Spersonalizowana mysz SteelSeries Sensei

Nowa mysz SteelSeries Sensei wyposażona jest w system umożliwiający zaawansowaną konfigurację i pełną personalizację urządzenia. Producent w hasłach reklamowych twierdzi, że jest to najbardziej konfigurowalne urządzenie do gier, jakie kiedykolwiek pojawiło się na rynku.

Spersonalizowana mysz SteelSeries Sensei

Mysz wyposażona jest w 32-bitowy procesor ARM (dzięki któremu możliwe jest wykonywanie część obliczeń systemu SteelSeries ExactTech bezpośrednio w niej) oraz wyświetlacz LCD, ułatwiający konfigurowanie urządzenia.

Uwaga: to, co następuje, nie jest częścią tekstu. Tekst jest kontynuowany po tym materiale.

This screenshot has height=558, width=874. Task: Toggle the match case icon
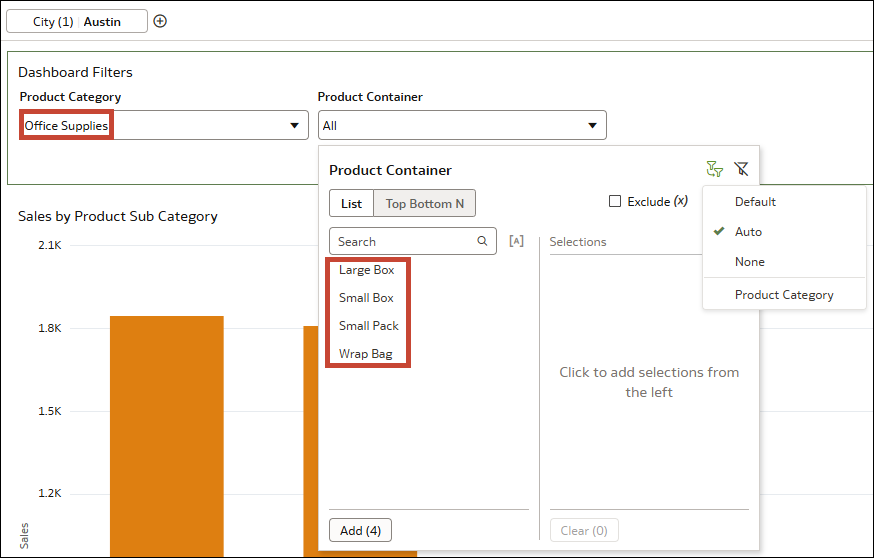(516, 241)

Gracze mają, opartą na rozwiązaniach sprzętowych, możliwość regulacji czułości w zakresie od 1 do 570. CPI z możliwością "podkręcenia" ustawień do 11,4 tys. CPI w trybie Double CPI. Co ważne, wykorzystywane w produktach SteelSeries ustawienia ExactTech - takie jak np. ExactSens, ExactAccel oraz ExactAim - mogą być wyliczane bezpośrednio w myszy, co sprawia, że w modelu Sensei nie występują żadne niepożądane podczas rozgrywki zjawiska, (np. interpolacja, ekstrapolacja, opóźnienia).

Obraz
© (fot. SteelSeries)

Laserowy sensor charakteryzuje się korelacją obrazu na poziomie 10,8 megapiksela (z maksymalną prędkością 1. tys. klatek na sekundę) oraz możliwością śledzenia ruchu z maksymalną prędkością 150 cali na sekundę.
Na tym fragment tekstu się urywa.